Dedesi hiç kırar mı torununu, ertesi gün taraçada mangal başında babam, bir elinde uçurtmanın ipi, diğer elinde et maşası koşuşturdu durdu.

Bir ara uçurtmayı idare edememişler, düşmüş, ama nereye düştüğü belli değil, çatıların arasında kayboldu. İpini çekiyorlar çekiyorlar gelmiyor. Bu arada yan komşunun yeni yaptırdığı tenteye dolanmış ip, annem de çözüm olarak uçurtmanın ipini kesmiş. Bir baktık ki balböceği feryat figan ağlıyor. Anneannesine ipi kesti diye öyle öfkeli ki sakinleştirmek mümkün değil. Ama yine onu susturmayı bilen anneannesi oldu.

Balböceği gözleri yaşlı bakıyor gök yüzüne uçurtmasını görebilmek için, ben ve yengesi yanındayız, " üzülme şimdi gider buluruz uçurtmanı, düştüğü yerden alır getiririz." dedik. "Sakın gitmeyiiiin sizi öldürürler." Kim öldürür? "Askerleeeeer baksanıza her taraf asker dolu, uçurtmam askeriyenin üstünde uçuyordu tam da" (Annemlerin evinin karşı tepesinde askeriye var :) )

Babam arabaya atlayıp hem ekmek almak hem de oğluşun uçurtmasını bulmak için gitti.

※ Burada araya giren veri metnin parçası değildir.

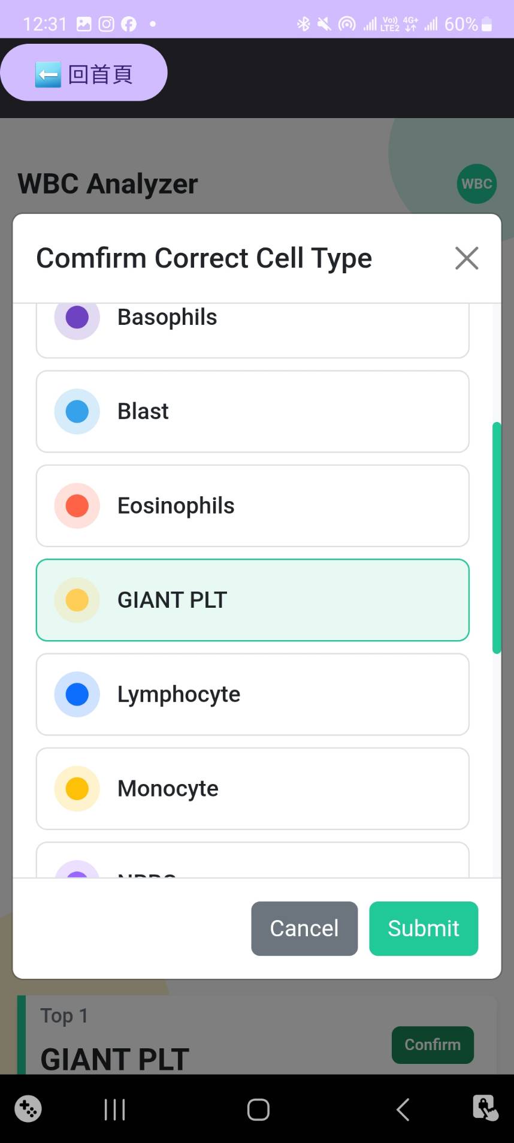Click the green dialog scrollbar
Image resolution: width=514 pixels, height=1143 pixels.
496,538
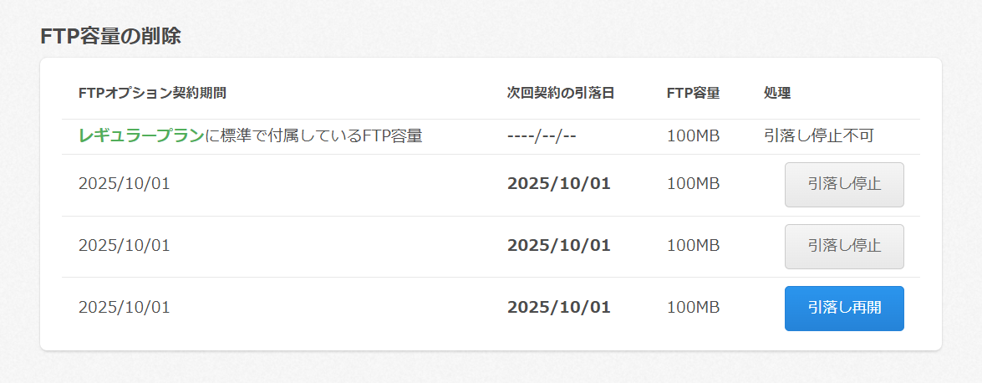Click 100MB beside the second 引落し停止 button
982x383 pixels.
[x=693, y=246]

Balböceği elinde kılıcı ile balkon demirlerinin arasından sürekli karşı tepeye nişan alıp bir şeyler yapıyor. Anladım ki askeriyeye doğru nişan alıyor kılıç ve silah şeklini verdiği parmaklarıyla. Uçurtmamız neyse ki bir kaç sokak altımızdaki bir evin çatısına düşmüş. ama komşu evde değilmiş. dedemiz haber bırakmış getirceklermiş. Balböceğine dedesi mutlu haberi verince aldığımız tepki aynen şöyleydi:"Yaşasııııınnn dedem uçurtmamı kurtarmış saklana saklana gitmiş askerlerden uçurtmamı kurtarmış." Biz koptuk tabiii, çocuğun hayal dünyasına hayran kaldık. Sonra masaya oturduk, yiyor, içiyoruz kapı zili çaldı." AAA balböceği uçurtman geldi " diye seslendik. Bizimki sandalyesine iyice gömülmüş, teyzesine askerler beni görmesin demiş. Uçurtmasını görünce neşeyle el çırptı "Askerler getirdiler uçurtmamı heyooooo."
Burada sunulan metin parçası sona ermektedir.